## [Given data]
····················

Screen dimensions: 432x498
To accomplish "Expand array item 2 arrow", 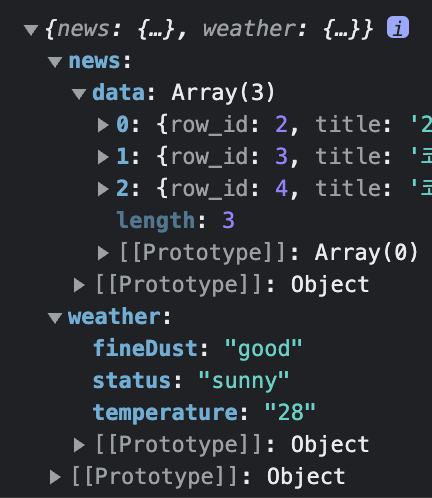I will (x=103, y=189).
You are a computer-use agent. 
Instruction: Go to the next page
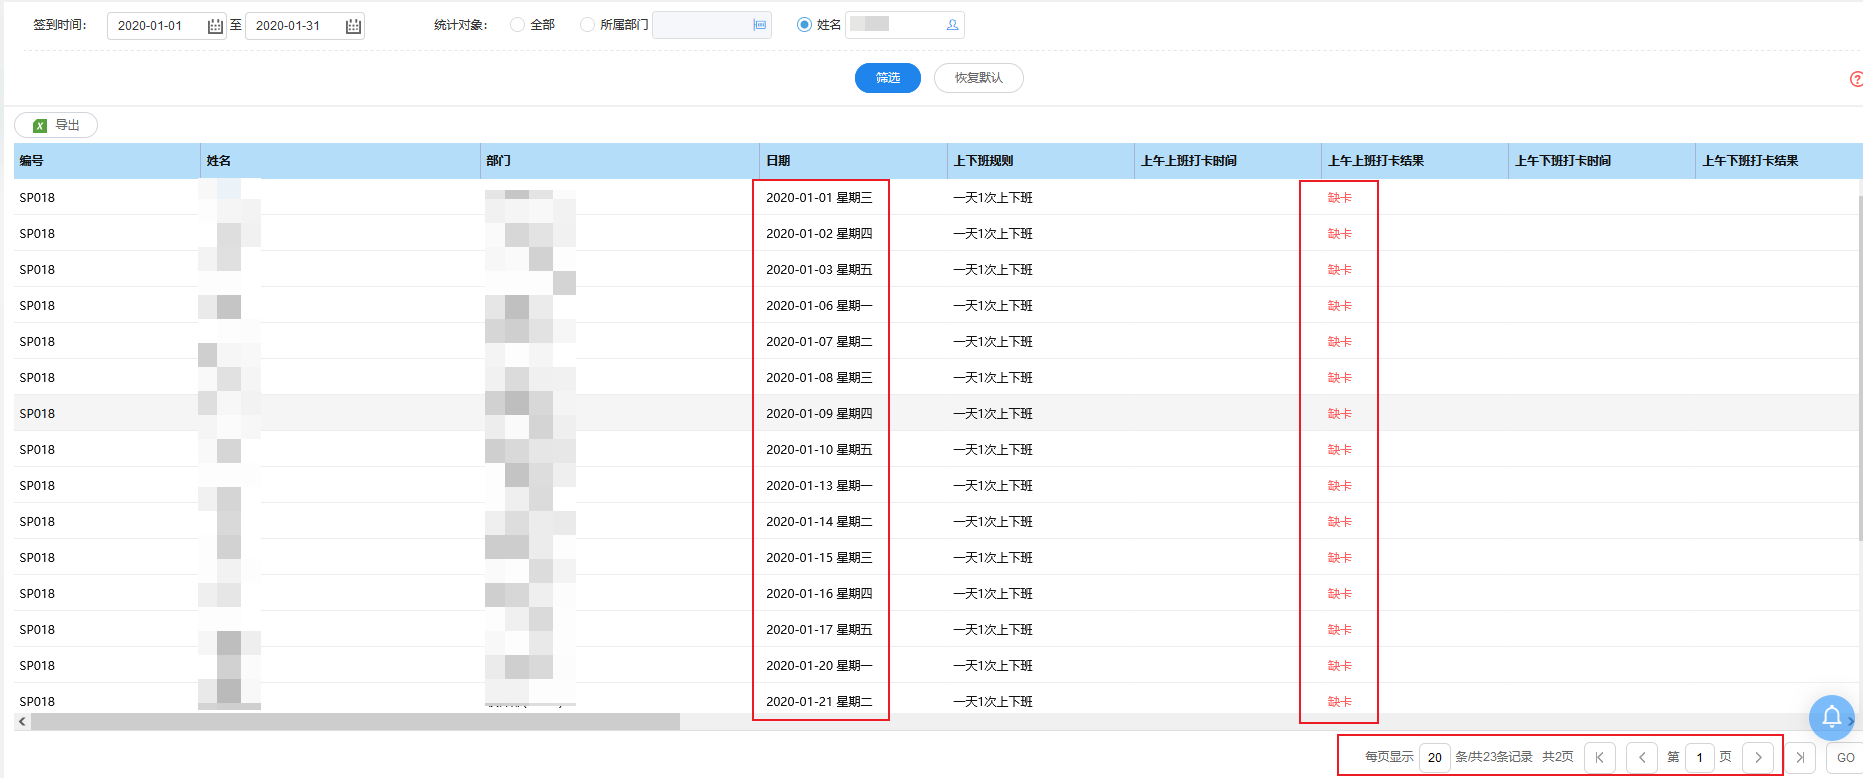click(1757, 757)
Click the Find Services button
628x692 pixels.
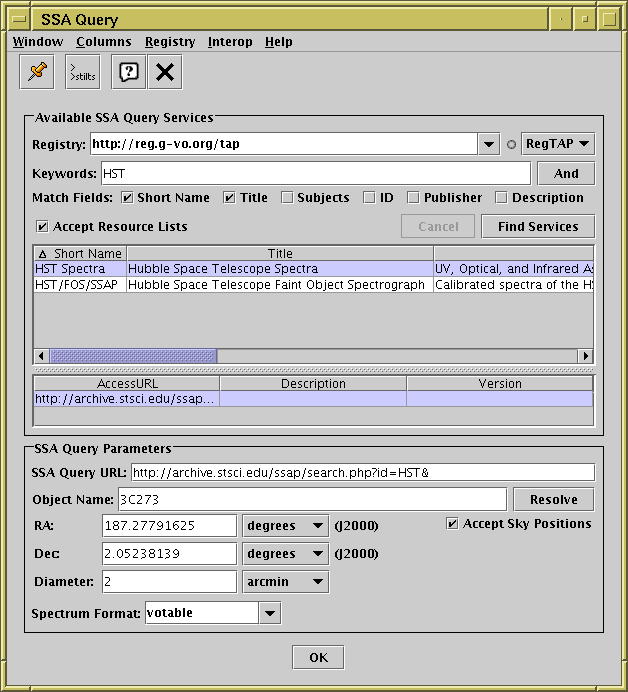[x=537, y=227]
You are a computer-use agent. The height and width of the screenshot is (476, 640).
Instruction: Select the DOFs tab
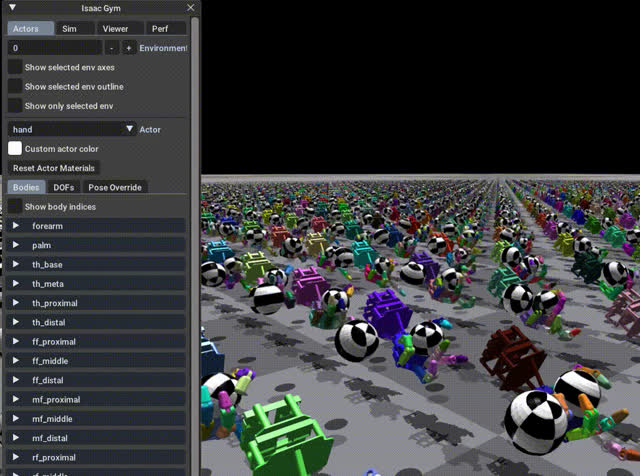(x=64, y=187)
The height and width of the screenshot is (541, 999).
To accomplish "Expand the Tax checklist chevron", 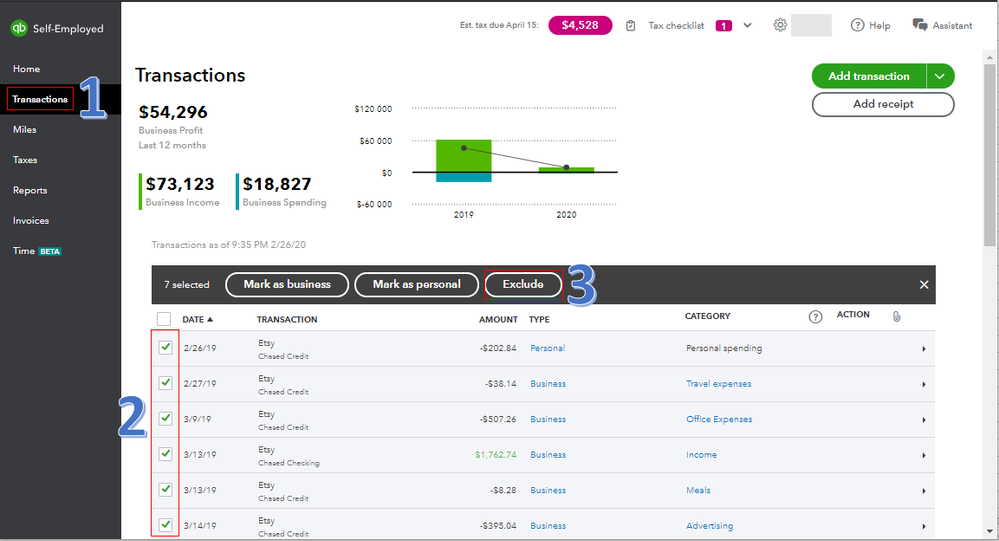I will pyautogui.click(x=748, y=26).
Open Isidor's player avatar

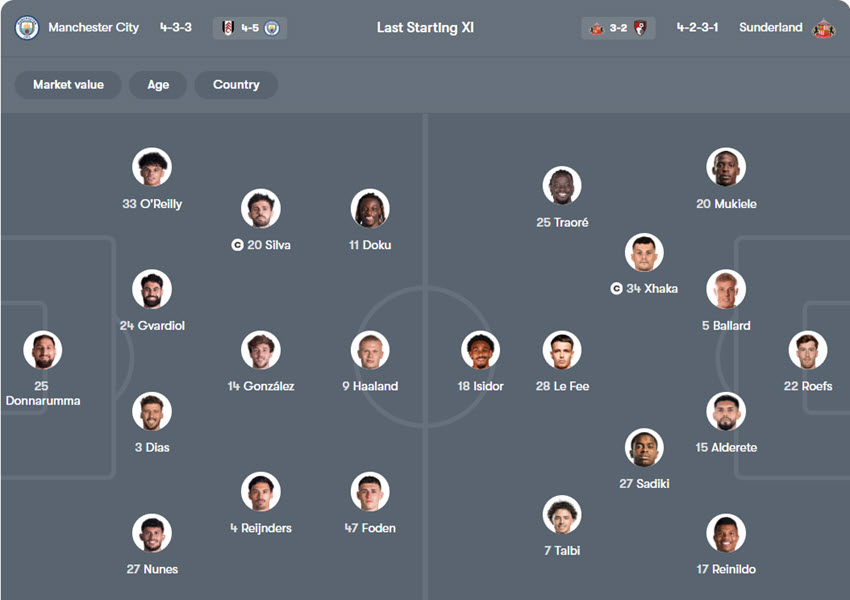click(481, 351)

····················

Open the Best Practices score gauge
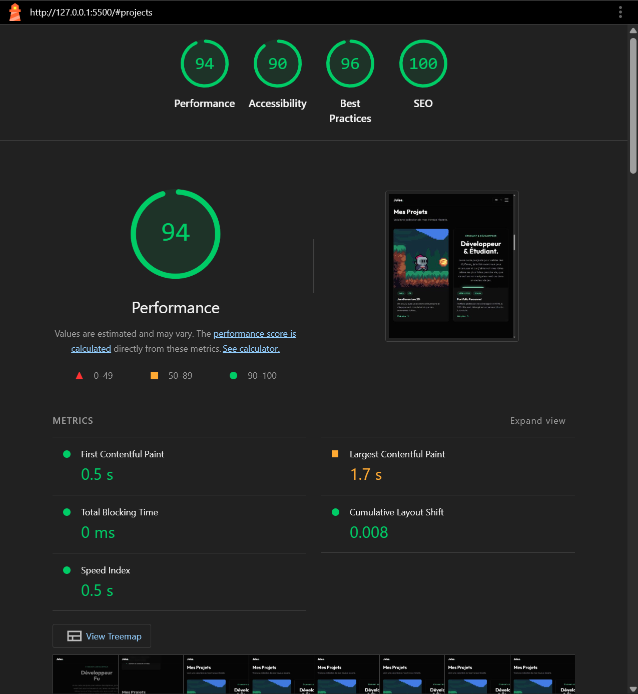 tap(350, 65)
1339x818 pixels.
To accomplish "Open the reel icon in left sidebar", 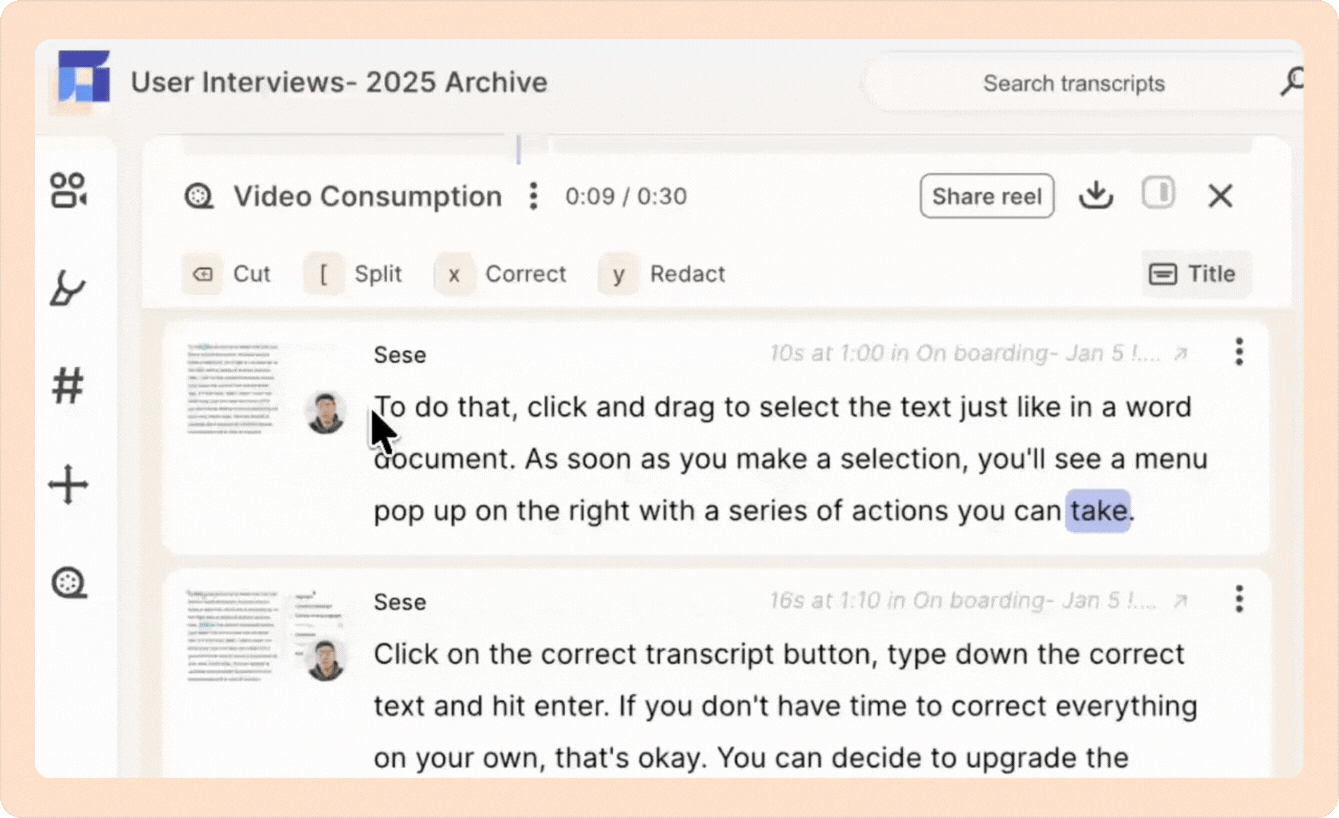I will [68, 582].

····················

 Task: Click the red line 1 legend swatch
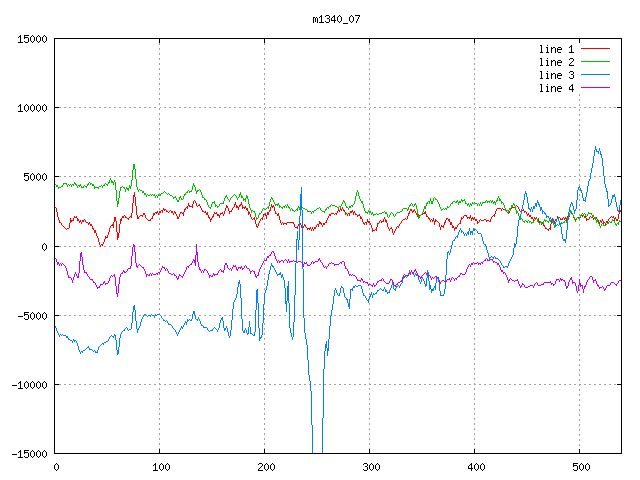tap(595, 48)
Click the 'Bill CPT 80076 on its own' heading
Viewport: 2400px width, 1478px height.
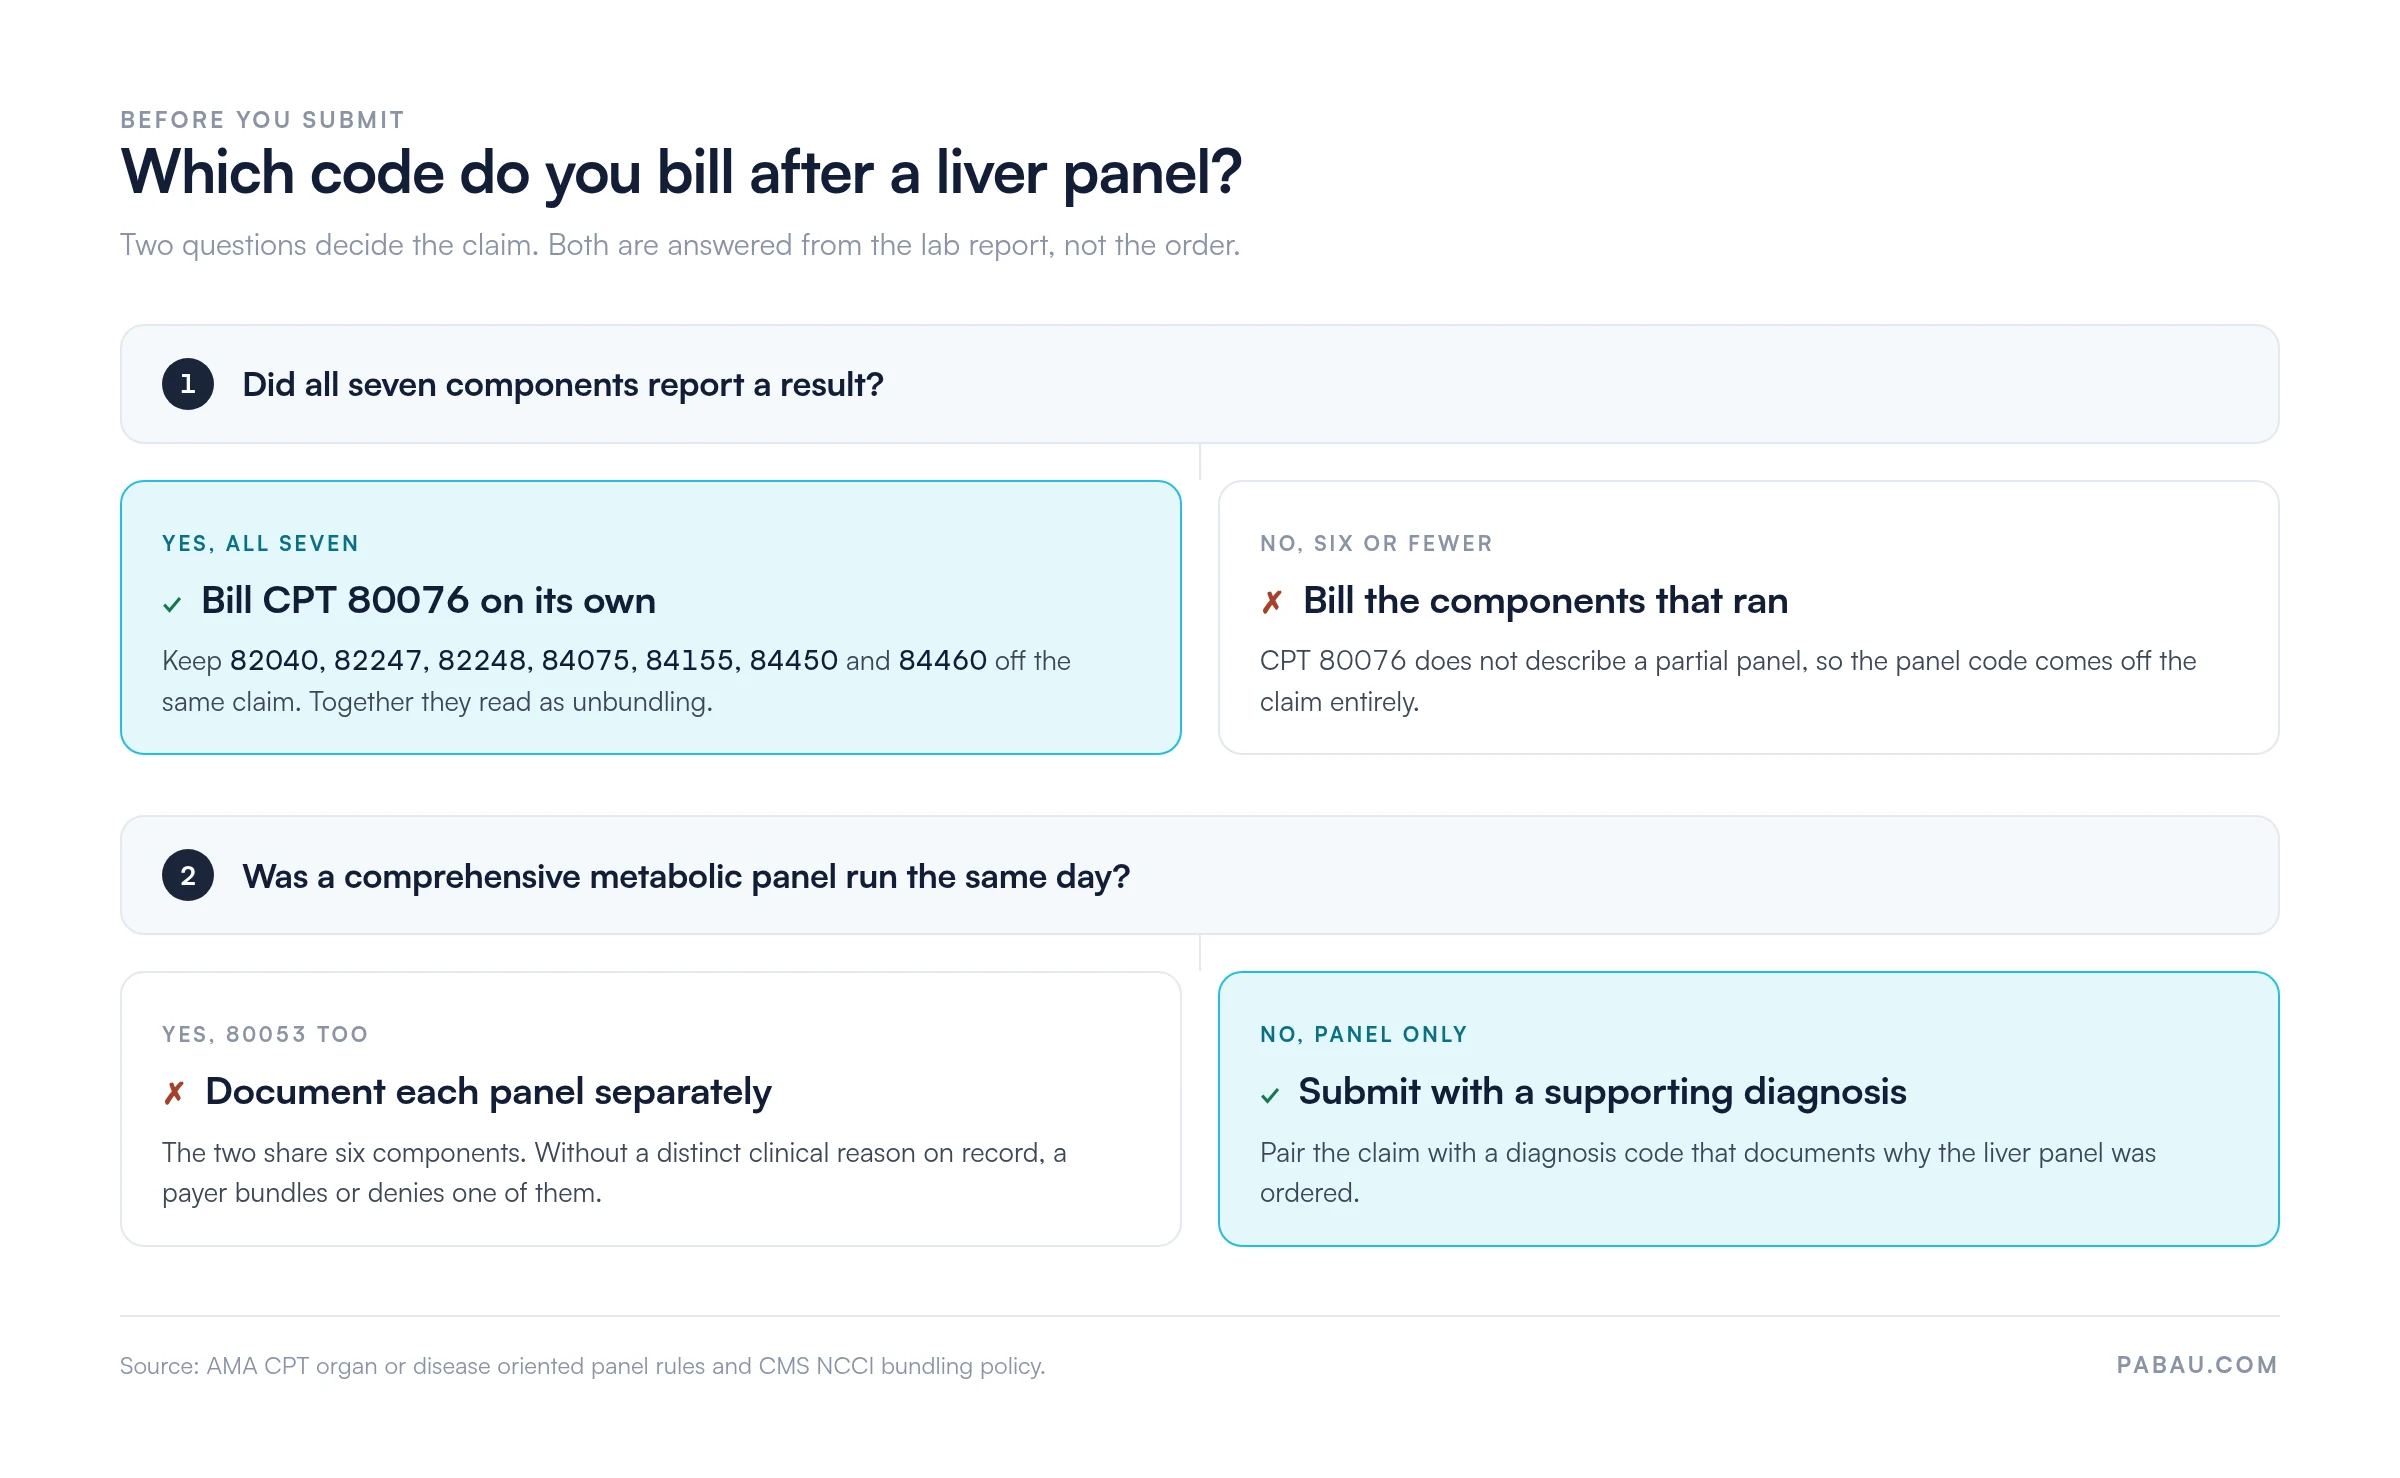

····················

Say, as a number only, how many lines of the data contain "screenshot".

2